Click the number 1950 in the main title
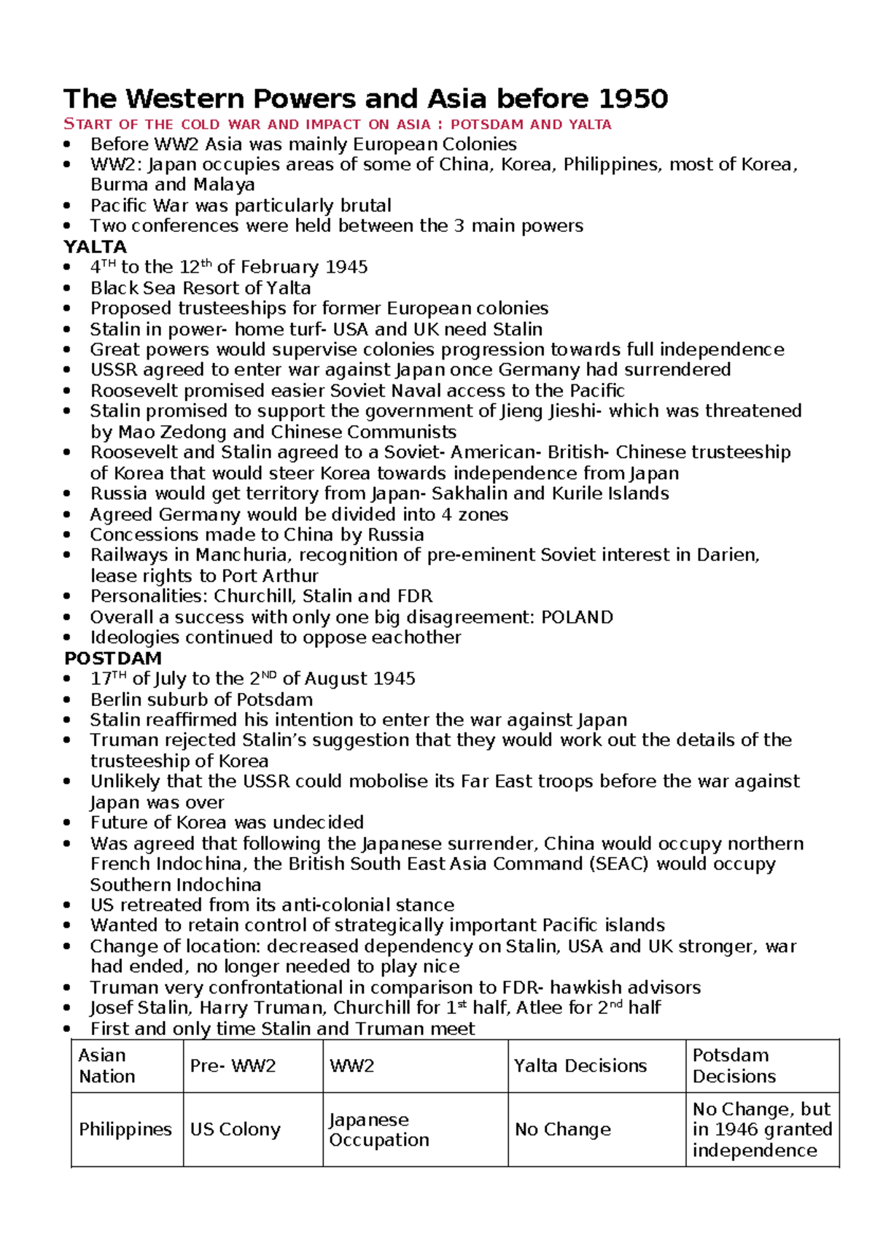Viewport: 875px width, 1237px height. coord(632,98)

* * *

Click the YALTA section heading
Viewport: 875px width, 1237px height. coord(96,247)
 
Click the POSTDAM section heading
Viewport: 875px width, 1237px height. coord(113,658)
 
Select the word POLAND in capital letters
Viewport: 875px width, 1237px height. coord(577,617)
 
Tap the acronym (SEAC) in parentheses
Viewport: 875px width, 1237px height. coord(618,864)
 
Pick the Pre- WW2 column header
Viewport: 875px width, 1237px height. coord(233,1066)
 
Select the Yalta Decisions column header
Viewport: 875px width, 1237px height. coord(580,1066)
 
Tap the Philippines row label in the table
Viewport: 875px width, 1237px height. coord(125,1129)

--

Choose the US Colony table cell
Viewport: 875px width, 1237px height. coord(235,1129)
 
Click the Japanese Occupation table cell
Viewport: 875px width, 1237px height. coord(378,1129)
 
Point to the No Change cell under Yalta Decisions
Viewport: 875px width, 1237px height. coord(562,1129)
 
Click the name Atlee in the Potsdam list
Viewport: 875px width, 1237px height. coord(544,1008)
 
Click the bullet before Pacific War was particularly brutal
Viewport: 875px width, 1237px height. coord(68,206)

- Task instructions -
Starting at the line that contains "Click the number 1950 in the main title" and ending at the line that contains "Viewport: 875px width, 1237px height. coord(632,98)", write out the items again with "headline" substituted for "main title" and nothing else changed. Leave the pictures out of your answer.

- Written response -
Click the number 1950 in the headline
Viewport: 875px width, 1237px height. coord(632,98)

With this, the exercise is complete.